Таня же мучила Муниру расспросами о самочувствии.

Так говорили они, забыв, что стоят в шинелях.

— Да что же мы не разденемся? — спохватилась наконец Мунира и, скинув с себя новенькую, всего несколько дней назад полученную в госпитале шинель, стала помогать подруге.

На груди Тани сверкнула Золотая Звезда.

— Танюшка!.. — вскрикнула Мунира и, крепко обняв подругу за шею, вновь принялась душить ее поцелуями. — Ой, Танюша, как же я рада за тебя. Ну, поздравляю, поздравляю!

А Таня торопилась поделиться с подругой своей радостью:

— Знаешь, Мунира, ведь я только что из Кремля… Нас вызвали, чтобы вручить нам награды…
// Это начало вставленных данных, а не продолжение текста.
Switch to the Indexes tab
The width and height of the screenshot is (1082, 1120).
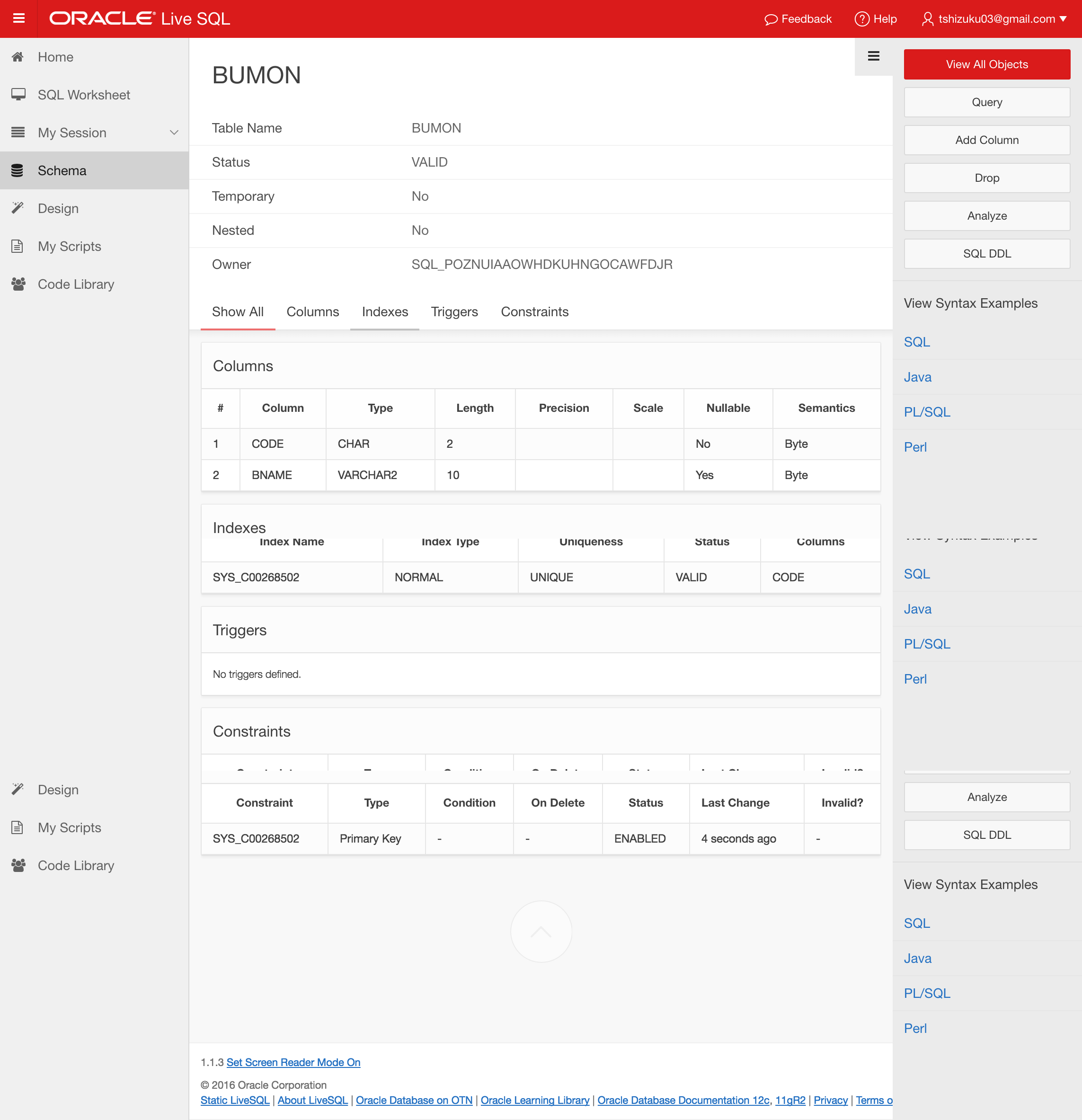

— Как я тебе завидую, Таня! — сказала Мунира и, глядя в горящие счастьем глаза подруги, затаив дыхание спросила: — Кого же ты там видела? Кто вручал награды?

Таня охотно рассказала, как она шла по Кремлю, как разволновалась, когда Михаил Иванович начал вручать им награды.

Мунира обняла подругу за шею, усадила на кровать и, не выпуская ее руки из своей, попросила:

— Теперь расскажи о своей фронтовой жизни. Все, все. Я все хочу знать.